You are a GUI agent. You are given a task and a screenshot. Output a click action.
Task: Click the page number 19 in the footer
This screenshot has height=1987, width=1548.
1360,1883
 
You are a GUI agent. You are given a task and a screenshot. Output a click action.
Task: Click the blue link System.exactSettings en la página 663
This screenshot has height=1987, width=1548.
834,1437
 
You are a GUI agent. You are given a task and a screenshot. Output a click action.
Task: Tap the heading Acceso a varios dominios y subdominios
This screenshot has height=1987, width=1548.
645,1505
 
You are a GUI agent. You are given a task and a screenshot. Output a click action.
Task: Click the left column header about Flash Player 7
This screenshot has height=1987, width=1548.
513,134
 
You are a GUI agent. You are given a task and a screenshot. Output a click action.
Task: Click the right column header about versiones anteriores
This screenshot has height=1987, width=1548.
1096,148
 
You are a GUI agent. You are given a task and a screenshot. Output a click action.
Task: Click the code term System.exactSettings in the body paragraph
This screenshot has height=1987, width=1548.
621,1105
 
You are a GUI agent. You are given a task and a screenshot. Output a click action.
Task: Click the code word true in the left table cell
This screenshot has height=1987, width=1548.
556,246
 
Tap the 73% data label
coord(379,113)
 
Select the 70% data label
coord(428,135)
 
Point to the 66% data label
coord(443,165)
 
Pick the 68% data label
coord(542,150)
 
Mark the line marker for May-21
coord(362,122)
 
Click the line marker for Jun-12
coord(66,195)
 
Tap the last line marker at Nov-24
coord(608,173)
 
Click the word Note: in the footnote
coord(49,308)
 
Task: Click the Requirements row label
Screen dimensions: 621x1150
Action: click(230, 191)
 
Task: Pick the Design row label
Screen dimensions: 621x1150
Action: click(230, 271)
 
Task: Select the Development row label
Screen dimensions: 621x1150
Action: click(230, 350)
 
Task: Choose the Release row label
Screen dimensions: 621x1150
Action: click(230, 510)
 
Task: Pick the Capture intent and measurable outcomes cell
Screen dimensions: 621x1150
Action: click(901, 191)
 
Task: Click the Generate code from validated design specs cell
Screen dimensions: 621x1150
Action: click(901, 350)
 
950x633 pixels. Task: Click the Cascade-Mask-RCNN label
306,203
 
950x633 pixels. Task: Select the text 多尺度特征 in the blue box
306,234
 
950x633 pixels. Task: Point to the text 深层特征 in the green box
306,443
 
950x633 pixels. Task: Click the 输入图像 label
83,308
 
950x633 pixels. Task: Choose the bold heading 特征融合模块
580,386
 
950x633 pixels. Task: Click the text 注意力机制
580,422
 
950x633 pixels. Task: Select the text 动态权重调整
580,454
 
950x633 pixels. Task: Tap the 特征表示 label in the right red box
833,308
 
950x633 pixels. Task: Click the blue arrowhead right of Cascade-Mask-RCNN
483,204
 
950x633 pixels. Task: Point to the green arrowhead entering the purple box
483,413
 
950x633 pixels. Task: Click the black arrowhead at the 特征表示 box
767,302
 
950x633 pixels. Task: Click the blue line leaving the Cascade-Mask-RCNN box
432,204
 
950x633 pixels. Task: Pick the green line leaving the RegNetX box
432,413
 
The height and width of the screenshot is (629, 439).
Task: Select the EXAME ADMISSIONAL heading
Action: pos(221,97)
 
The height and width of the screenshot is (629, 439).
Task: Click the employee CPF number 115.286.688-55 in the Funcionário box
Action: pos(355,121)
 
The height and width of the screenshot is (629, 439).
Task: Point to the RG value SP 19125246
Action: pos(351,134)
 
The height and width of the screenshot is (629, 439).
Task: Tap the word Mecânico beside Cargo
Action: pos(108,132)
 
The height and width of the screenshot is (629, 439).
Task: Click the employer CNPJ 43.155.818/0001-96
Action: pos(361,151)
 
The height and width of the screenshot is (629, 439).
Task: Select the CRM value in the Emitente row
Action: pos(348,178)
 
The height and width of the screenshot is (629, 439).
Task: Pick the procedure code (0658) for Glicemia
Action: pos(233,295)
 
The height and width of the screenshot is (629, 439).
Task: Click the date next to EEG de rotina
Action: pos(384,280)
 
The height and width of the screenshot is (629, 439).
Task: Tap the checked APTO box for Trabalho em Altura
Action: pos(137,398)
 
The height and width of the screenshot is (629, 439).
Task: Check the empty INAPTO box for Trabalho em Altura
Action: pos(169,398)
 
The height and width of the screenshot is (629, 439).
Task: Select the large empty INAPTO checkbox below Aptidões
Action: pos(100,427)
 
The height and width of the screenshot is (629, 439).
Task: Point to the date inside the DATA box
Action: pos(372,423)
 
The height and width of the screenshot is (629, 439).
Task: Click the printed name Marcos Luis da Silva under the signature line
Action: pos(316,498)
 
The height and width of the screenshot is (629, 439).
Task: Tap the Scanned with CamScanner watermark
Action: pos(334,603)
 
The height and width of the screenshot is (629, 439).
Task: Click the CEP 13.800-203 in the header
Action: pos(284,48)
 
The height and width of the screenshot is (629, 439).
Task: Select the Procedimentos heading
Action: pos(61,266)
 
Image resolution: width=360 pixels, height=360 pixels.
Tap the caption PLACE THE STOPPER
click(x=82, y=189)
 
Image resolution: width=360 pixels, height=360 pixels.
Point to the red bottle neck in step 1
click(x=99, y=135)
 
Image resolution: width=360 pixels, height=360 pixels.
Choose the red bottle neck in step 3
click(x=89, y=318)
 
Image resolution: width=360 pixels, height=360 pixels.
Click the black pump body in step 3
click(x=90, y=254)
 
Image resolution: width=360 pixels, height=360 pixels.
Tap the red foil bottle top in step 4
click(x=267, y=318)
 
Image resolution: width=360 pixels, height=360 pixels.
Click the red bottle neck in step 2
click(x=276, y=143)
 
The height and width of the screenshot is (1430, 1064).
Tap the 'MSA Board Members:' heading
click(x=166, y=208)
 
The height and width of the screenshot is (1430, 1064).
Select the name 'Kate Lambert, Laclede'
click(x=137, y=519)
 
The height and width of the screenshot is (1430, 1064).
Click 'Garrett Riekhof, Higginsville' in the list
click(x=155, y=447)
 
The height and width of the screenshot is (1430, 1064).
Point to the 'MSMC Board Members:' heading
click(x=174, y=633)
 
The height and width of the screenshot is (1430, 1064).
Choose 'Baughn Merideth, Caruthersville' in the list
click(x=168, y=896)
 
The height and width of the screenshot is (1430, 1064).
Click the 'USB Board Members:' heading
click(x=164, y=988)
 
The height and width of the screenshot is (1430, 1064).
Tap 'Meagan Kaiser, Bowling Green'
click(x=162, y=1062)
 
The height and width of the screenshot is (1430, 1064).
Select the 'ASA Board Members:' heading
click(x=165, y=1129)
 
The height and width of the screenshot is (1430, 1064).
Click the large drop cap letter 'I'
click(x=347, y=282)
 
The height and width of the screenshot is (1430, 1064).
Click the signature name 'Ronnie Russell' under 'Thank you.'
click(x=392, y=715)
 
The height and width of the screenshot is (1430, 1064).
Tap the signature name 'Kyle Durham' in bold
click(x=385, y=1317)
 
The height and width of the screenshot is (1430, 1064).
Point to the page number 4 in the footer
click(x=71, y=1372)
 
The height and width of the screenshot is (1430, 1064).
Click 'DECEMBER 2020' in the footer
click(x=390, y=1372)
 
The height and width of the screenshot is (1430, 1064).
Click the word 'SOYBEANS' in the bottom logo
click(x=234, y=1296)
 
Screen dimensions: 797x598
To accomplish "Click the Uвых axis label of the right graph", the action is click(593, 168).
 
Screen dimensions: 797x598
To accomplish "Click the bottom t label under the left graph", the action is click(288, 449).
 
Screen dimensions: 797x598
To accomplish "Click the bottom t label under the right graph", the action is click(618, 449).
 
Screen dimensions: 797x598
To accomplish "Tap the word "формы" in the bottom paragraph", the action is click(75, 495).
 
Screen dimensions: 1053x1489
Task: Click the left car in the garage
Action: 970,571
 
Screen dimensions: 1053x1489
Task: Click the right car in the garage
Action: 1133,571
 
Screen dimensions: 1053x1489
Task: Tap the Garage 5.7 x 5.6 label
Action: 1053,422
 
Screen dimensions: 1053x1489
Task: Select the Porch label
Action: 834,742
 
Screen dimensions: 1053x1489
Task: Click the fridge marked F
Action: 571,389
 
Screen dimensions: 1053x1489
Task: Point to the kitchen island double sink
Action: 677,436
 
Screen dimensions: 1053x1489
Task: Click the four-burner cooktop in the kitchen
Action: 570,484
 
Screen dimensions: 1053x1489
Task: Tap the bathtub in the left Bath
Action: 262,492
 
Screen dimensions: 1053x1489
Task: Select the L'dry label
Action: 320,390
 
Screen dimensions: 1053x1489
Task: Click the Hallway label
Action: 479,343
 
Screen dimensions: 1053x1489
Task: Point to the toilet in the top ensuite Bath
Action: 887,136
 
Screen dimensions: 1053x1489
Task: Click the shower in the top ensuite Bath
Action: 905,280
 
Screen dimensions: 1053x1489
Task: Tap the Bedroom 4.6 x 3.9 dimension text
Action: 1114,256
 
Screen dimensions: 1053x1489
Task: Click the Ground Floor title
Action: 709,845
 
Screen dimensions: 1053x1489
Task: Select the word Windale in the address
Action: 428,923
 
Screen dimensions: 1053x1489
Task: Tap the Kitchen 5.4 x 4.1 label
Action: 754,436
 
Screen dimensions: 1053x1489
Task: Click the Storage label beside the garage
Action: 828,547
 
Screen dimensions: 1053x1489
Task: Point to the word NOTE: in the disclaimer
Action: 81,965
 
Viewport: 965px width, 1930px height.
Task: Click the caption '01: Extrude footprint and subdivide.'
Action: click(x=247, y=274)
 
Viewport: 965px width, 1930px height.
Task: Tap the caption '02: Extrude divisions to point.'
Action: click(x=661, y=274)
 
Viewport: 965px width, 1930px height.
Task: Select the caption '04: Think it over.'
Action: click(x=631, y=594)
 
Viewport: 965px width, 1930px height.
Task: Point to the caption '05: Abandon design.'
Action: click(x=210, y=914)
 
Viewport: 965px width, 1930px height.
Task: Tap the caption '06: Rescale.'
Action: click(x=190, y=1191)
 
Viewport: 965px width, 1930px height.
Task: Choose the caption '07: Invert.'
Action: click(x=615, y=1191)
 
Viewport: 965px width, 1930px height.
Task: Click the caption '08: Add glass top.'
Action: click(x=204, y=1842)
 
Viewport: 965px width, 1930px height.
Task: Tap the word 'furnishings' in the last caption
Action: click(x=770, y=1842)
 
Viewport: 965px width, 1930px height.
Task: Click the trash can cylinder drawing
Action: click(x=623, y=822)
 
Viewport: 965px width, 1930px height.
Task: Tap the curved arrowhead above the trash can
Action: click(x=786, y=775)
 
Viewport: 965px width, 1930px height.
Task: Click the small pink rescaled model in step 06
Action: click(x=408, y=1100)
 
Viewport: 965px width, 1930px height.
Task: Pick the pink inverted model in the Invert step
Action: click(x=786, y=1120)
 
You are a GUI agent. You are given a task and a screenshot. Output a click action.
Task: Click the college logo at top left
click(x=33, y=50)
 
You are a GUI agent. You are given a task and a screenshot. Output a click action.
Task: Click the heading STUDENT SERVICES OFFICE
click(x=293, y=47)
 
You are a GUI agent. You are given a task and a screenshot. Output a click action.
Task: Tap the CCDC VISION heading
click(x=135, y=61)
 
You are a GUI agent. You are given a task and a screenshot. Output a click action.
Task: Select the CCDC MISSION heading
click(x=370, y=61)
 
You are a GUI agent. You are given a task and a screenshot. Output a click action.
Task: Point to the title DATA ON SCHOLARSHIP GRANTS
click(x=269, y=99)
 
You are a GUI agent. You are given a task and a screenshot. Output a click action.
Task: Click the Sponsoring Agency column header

+ + +

*Given request*.
Reproduce the items above word for word, from the line with "950x633 pixels. Task: Select the text 多尺度特征" up to and including the line with "Action: pos(351,134)".

*In response*.
950x633 pixels. Task: Select the text 多尺度特征 in the blue box
306,234
 
950x633 pixels. Task: Point to the text 深层特征 in the green box
306,443
 
950x633 pixels. Task: Click the 输入图像 label
83,308
 
950x633 pixels. Task: Choose the bold heading 特征融合模块
580,386
 
950x633 pixels. Task: Click the text 注意力机制
580,422
 
950x633 pixels. Task: Select the text 动态权重调整
580,454
 
950x633 pixels. Task: Tap the 特征表示 label in the right red box
833,308
 
950x633 pixels. Task: Click the blue arrowhead right of Cascade-Mask-RCNN
483,204
 
950x633 pixels. Task: Point to the green arrowhead entering the purple box
483,413
 
950x633 pixels. Task: Click the black arrowhead at the 特征表示 box
767,302
 
950x633 pixels. Task: Click the blue line leaving the Cascade-Mask-RCNN box
432,204
 
950x633 pixels. Task: Pick the green line leaving the RegNetX box
432,413
 
The height and width of the screenshot is (629, 439).
Task: Select the EXAME ADMISSIONAL heading
Action: pos(221,97)
 
The height and width of the screenshot is (629, 439).
Task: Click the employee CPF number 115.286.688-55 in the Funcionário box
Action: pos(355,121)
 
The height and width of the screenshot is (629, 439).
Task: Point to the RG value SP 19125246
Action: pos(351,134)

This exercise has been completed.